───── Data extracts ─────

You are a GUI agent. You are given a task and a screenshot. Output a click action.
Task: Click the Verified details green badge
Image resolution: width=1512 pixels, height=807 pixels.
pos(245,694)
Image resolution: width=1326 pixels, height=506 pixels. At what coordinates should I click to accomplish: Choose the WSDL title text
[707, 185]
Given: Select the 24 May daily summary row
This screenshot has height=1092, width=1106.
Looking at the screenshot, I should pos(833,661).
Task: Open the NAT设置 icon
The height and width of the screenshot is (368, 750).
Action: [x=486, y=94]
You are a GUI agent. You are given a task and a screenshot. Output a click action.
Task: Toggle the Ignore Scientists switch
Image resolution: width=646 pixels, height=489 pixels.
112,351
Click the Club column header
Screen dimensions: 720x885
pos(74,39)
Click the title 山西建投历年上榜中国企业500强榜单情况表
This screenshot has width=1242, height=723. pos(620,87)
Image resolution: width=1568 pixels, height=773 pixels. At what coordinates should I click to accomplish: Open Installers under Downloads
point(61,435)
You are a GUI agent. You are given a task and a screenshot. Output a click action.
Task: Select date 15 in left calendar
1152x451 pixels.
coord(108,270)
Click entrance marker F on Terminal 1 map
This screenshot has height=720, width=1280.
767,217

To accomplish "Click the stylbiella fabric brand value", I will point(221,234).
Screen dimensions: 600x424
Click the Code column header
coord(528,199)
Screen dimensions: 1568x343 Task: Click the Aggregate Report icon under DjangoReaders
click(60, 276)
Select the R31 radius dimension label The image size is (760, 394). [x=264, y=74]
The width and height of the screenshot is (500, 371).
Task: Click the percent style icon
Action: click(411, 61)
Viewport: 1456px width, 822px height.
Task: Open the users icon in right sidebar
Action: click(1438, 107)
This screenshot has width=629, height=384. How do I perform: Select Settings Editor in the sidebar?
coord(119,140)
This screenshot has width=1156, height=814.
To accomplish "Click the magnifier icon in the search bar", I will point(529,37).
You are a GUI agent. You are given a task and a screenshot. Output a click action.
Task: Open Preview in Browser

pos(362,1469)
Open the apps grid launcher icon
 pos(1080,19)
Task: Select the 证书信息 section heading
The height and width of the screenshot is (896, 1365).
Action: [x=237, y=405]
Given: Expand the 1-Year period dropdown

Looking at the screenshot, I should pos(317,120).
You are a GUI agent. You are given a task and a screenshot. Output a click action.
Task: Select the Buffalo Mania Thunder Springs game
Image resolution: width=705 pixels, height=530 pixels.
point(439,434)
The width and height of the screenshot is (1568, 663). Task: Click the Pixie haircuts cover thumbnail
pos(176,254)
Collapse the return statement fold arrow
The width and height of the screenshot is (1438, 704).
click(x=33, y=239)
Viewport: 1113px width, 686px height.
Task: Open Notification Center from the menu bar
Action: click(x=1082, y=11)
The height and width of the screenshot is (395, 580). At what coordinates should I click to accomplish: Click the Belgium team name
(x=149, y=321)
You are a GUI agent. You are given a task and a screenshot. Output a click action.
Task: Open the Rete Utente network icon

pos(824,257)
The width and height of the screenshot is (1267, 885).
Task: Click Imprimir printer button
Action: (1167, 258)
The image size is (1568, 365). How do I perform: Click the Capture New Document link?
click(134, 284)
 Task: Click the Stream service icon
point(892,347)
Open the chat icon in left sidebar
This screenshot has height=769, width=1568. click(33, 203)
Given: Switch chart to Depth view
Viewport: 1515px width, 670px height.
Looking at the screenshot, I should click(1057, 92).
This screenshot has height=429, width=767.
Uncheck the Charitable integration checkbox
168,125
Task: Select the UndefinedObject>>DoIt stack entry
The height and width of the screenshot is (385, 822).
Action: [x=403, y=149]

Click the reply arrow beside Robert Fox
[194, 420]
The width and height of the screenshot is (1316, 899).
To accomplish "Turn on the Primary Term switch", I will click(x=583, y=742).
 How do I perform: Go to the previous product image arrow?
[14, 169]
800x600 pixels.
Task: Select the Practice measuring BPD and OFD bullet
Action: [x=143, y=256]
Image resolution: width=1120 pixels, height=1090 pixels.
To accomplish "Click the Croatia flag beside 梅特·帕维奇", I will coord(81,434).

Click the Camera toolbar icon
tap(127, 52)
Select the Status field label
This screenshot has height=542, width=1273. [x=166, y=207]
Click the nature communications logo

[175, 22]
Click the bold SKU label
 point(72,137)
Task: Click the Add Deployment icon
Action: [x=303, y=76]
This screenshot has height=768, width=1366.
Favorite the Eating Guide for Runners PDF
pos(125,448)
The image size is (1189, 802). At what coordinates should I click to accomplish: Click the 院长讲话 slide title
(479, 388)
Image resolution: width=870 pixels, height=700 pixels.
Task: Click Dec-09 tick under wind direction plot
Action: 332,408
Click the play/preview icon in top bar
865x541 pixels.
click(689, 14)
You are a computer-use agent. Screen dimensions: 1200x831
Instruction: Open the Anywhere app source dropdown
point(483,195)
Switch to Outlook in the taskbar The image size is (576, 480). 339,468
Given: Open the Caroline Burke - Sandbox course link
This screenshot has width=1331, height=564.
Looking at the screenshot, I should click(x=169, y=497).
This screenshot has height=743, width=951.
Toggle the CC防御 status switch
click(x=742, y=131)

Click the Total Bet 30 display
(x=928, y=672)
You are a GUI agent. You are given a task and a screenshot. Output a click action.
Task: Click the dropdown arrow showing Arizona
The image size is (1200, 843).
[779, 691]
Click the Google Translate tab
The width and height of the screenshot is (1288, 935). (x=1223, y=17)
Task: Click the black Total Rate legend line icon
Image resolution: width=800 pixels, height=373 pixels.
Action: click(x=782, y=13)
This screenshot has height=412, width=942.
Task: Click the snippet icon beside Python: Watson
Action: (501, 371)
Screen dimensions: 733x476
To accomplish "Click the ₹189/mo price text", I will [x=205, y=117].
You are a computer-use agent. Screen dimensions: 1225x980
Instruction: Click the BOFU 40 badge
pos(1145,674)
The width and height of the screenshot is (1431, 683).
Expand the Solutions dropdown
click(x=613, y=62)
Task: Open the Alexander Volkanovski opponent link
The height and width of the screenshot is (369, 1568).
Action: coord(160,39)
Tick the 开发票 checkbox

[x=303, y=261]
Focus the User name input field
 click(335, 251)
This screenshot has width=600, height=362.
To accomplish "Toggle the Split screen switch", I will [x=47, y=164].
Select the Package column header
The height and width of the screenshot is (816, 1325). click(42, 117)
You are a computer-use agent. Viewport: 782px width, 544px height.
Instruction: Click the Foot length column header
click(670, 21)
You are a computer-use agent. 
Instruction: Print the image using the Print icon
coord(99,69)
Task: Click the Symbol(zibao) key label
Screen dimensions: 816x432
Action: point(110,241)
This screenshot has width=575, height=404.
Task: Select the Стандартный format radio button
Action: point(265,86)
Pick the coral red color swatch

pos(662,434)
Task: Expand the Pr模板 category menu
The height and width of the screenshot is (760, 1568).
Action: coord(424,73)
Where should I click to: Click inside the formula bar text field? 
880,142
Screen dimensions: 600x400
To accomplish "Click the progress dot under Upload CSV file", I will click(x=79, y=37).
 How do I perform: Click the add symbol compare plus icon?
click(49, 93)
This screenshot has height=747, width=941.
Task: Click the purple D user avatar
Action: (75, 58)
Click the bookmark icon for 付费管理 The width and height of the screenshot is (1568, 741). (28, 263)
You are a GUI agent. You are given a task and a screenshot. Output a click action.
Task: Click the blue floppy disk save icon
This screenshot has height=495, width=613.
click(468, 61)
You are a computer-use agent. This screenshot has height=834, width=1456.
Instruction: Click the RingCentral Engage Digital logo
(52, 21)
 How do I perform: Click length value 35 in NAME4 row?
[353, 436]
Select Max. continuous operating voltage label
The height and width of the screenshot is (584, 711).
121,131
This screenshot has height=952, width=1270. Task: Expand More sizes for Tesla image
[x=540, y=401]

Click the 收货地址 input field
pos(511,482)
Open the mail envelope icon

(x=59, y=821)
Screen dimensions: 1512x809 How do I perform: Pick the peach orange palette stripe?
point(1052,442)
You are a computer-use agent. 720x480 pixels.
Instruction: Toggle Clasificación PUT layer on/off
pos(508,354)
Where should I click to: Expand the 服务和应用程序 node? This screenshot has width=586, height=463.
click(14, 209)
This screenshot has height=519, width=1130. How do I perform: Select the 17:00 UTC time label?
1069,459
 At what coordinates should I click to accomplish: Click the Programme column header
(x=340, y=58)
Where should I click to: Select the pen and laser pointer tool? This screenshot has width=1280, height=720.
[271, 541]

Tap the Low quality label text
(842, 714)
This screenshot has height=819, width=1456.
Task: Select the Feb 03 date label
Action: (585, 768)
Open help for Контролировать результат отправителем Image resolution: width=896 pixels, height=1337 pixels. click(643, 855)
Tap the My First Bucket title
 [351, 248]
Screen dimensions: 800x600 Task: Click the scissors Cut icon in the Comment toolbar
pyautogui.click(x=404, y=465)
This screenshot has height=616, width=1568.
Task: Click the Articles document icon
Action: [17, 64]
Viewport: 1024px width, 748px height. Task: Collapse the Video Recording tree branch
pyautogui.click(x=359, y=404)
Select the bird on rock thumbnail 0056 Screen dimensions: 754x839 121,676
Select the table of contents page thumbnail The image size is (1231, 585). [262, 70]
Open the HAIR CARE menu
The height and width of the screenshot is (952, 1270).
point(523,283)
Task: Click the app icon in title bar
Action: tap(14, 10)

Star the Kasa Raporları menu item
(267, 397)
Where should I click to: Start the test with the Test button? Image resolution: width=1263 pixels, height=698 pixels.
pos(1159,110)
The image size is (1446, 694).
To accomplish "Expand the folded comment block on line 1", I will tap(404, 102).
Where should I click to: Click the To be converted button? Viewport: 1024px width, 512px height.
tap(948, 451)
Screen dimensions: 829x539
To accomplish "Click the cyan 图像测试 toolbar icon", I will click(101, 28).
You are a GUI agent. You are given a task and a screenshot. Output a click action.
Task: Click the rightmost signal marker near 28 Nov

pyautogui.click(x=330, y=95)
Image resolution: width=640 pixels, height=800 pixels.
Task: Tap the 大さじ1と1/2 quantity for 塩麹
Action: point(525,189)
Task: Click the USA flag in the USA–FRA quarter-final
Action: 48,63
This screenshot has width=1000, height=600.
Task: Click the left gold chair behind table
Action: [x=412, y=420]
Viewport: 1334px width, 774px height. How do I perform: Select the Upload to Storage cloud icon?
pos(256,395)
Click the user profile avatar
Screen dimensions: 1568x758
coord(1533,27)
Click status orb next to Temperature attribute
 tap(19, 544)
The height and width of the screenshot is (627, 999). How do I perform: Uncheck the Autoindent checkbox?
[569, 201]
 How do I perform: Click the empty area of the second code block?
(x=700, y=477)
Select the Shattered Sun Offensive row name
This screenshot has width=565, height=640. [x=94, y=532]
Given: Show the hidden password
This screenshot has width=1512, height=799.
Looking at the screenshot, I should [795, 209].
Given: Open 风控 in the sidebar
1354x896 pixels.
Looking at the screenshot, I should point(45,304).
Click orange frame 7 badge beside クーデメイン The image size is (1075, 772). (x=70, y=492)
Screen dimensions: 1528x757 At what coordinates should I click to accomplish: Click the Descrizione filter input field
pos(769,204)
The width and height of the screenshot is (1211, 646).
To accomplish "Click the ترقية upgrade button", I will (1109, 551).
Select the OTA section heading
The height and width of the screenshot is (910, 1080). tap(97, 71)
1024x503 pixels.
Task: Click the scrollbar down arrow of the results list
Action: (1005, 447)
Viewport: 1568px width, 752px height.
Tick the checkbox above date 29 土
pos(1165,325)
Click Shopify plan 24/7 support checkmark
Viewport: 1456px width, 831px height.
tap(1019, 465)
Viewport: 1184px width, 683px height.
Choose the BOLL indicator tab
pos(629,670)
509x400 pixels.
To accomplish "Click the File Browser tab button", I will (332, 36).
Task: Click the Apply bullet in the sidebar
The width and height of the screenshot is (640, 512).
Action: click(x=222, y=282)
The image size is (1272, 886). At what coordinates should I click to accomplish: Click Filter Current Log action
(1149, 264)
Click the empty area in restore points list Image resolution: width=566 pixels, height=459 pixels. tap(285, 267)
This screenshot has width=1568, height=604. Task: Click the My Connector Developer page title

─────

Aim of the task — Begin at the line above that has "This screenshot has height=495, width=613." and stop after the line that has "You are a computer-use agent. 720x480 pixels.", copying each line exactly and adding nothing else.

Task output —
This screenshot has height=495, width=613.
click(468, 61)
You are a computer-use agent. This screenshot has height=834, width=1456.
Instruction: Click the RingCentral Engage Digital logo
(52, 21)
 How do I perform: Click length value 35 in NAME4 row?
[353, 436]
Select Max. continuous operating voltage label
The height and width of the screenshot is (584, 711).
121,131
This screenshot has height=952, width=1270. Task: Expand More sizes for Tesla image
[x=540, y=401]

Click the 收货地址 input field
pos(511,482)
Open the mail envelope icon

(x=59, y=821)
Screen dimensions: 1512x809 How do I perform: Pick the peach orange palette stripe?
point(1052,442)
You are a computer-use agent. 720x480 pixels.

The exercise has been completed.